Government will not own broadband network when built

Government is paying bulk of cost while ceding ownership to private entity

The total cost of the National Broadband Plan (NBP), including private investment, is now expected to exceed €5 billion.

Despite paying the bulk of the cost – €3 billion – the Government will not own the network once it is built. Typically in public-private partnerships, the asset reverts to the State after the contract runs out.

“When taking the overall cost of this into account before revenues, the estimated total project cost is estimated to be circa €5 billion, exclusive of VAT, over the first 25 years,” a spokesman from the Department of Communications confirmed to The Irish Times yesterday.

The €5 billion figure implies the preferred bidder – the consortium led by US businessman David McCourt – is investing €2 billion in the project.

In an interview last year, Mr McCourt said his consortium was planning to invest only €1.1 billion – €600 million of which would be bank debt. However, that was before his final-stage negotiations with Government.

The plan, first announced as far back as 2012, has been beset by delays and setbacks and largely shunned by the industry here.

Telecoms firms Eir and Siro had been favourites to win the State contract but resigned from the bidding process, citing difficulties with the tender and the overall viability of the project.

On Tuesday, the Cabinet approved the plan and the McCourt consortium as preferred bidder despite concerns about the cost and likely take-up of the scheme from several quarters including its own officials.

In one letter, Department of Public Expenditure officials, including Secretary General Robert Watt, warned the Cabinet a number of projects could be delayed as a result of extra capital money being spent on broadband.

These included more than 2,000 social housing units, 18 primary schools and up to 10 primary healthcare centres.

“Government has made a decision regarding the NBP procurement and it has now been determined that the maximum possible cost to the State will be €3 billion to build, operate and maintain the network over 25 years,” the spokesman said.

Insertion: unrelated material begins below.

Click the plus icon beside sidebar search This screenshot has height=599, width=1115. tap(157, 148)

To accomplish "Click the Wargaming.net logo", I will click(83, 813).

“This includes €545 million for conditional and contingent subsidy and includes €354 million in VAT, which will be paid to the Revenue Commissioners as subsidy is spent,” he said.

Remote areas

The Government’s NBP plan involves the laying of up to 140,000km of fibre-optic cable through remote and, in some cases, difficult terrain.

More than 80 per cent of the 540,000 homes and businesses covered by the plan are located outside villages, a legacy of Ireland’s loose planning laws.

The €5 billion figure suggests the average cost of connecting each of the premises will be up to €10,000 – 10 times the cost of connecting homes in towns and cities.

The Government’s €3 billion subsidy will be released to the operator in three ways: for homes passed by the network; for homes directly connected to the network; and, finally, to buttress income generated by the network.

However, the Government’s contract includes a number of “clawback clauses” should the cost of the rollout come down in price or the project prove more profitable.

While the McCourt consortium was being unveiled as preferred bidder, the contract has not yet been signed and this is not expected to happen until later this year.

The first homes earmarked for the service under the plan are not expected to be connected until the beginning of next year while the last ones may have to wait until 2026.